How we cite our quotes: (Section.Sentence)
Quote #4
And be it further enacted, That in case a constitution and state government shall be formed for the people of the said territory of Missouri, the said convention or representatives, as soon thereafter as may be, shall cause a true and attested copy of such constitution or frame of state government, as shall be formed or provided, to be transmitted to Congress. (7.1)
The ultimate federal power play, Section 7 forces any potential draft of Missouri's state constitution to require Congressional approval. They couldn't just up and subvert the U.S. Constitution, and they couldn't formally join the Union without Congressional approval. Basically Congress was holding all the cards: they didn't have to let Missouri in, and they certainly didn't need to do so under any terms but their own.
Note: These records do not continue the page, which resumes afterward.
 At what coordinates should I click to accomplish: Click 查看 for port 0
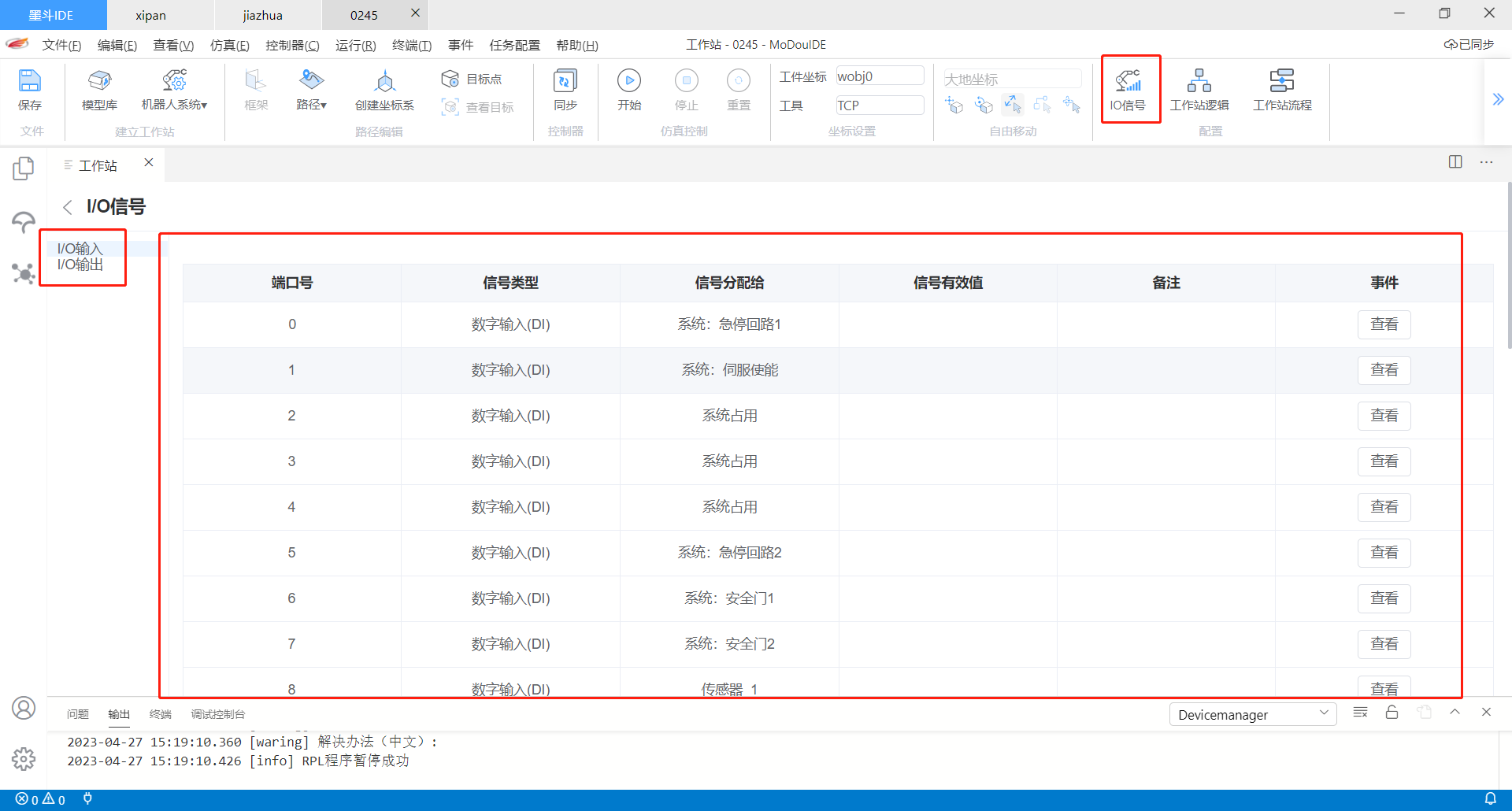[1384, 324]
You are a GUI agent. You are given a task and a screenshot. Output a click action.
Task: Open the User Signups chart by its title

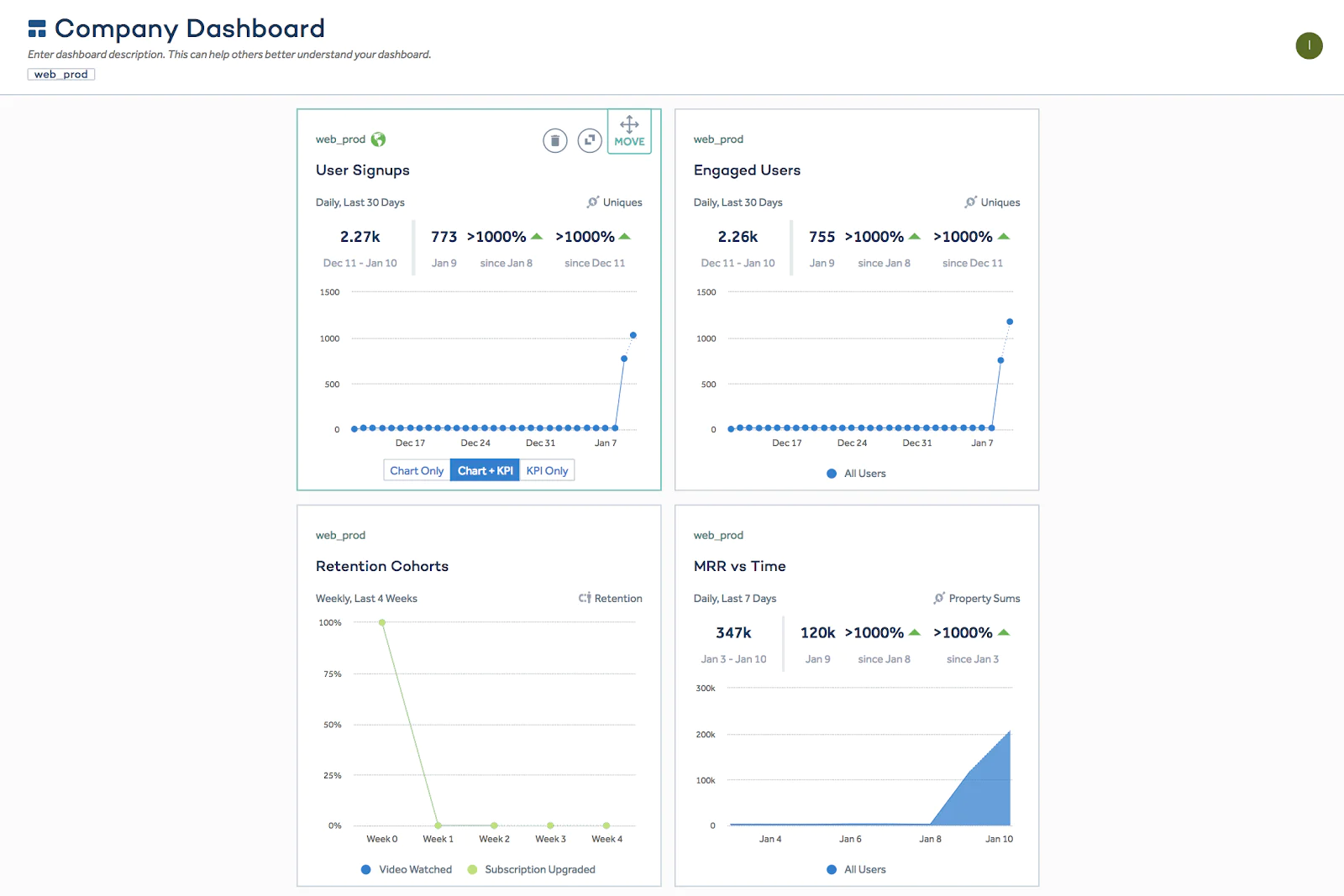[361, 170]
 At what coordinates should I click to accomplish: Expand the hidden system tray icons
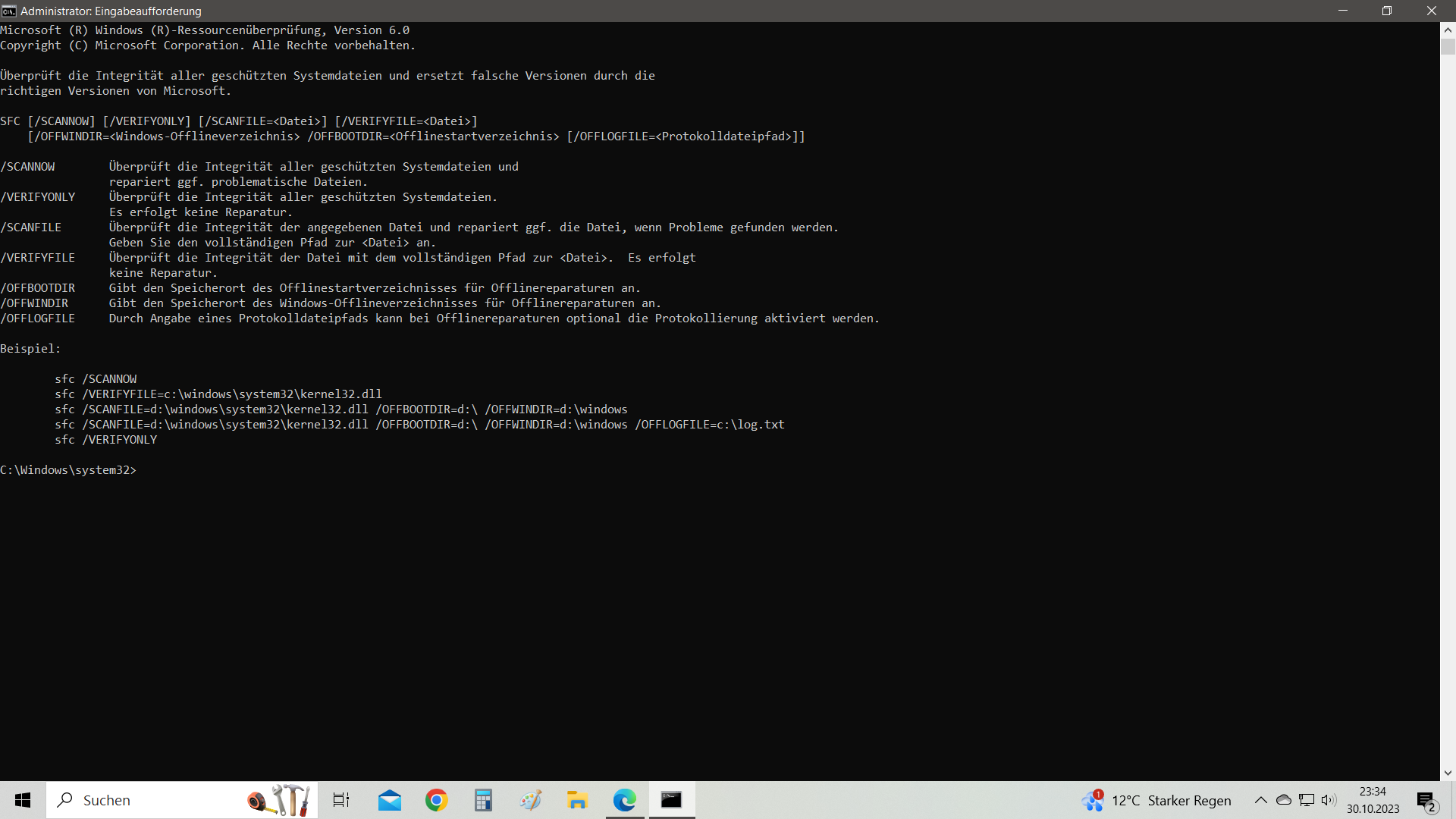tap(1260, 800)
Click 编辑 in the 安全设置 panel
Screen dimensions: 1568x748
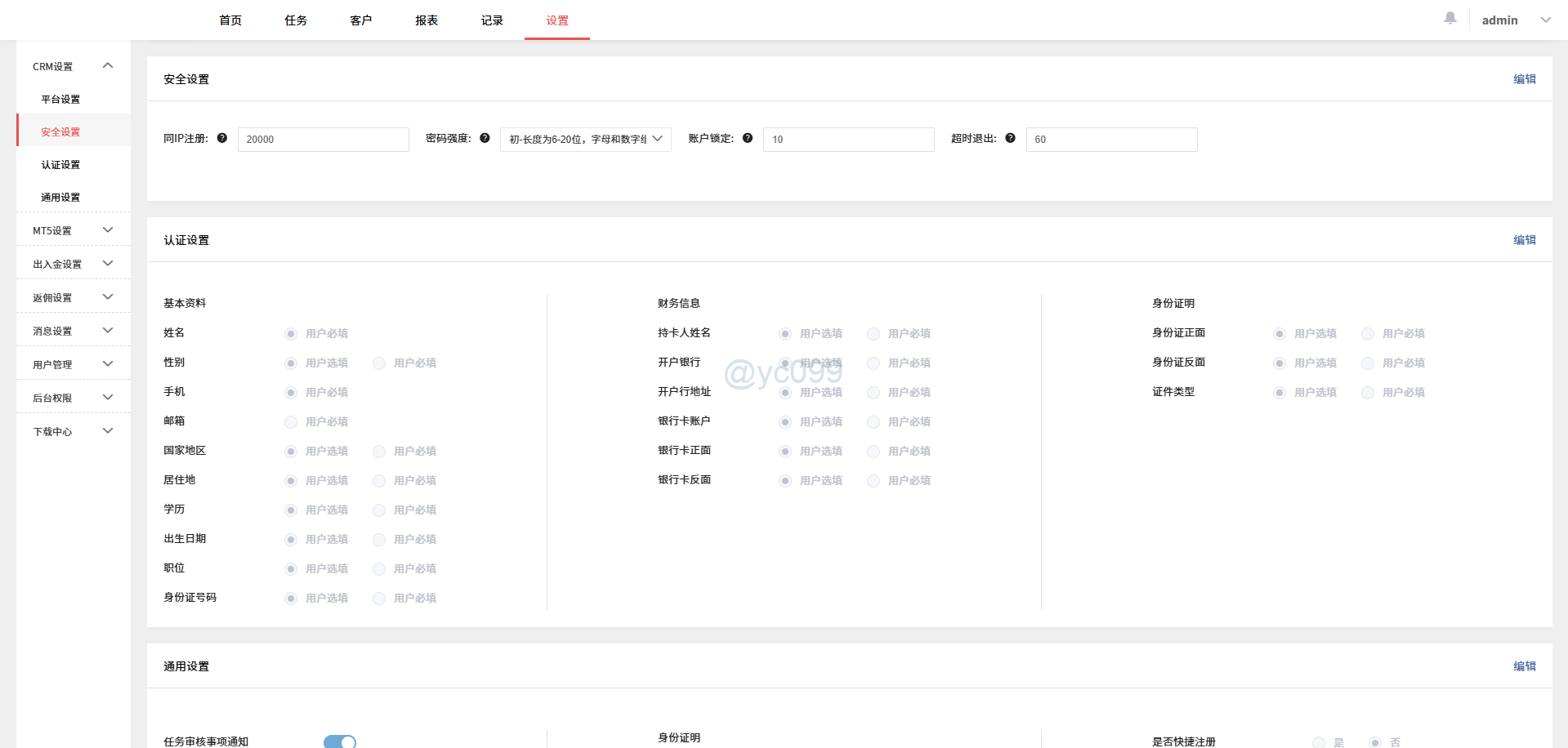click(1525, 78)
If Missouri wanted in, they had to play by the rules.
Quote #5
That in all that territory ceded by France to the United States, under the name of Louisiana, which lies north of thirty-six degrees and thirty minutes north latitude, not included within the limits of the state, contemplated by this act, slavery and involuntary servitude, otherwise than in the punishment of crimes, whereof the parties shall have been duly convicted, shall be, and is hereby, forever prohibited: Provided always, That any person escaping into the same, from whom labour or service is lawfully claimed, in any state or territory of the United States, such fugitive may be lawfully reclaimed and conveyed to the person claiming his or her labour or service as aforesaid. (8.2)
If Section 7 was designed to maintain Congressional power over the state legislature, Section 8 was Congress flexing its federal muscles. In one stroke, Congress divided the U.S. and determined the way in which a state could qualify as a slave state. It was an exercise in federal authority that would come to haunt the U.S. forty years later.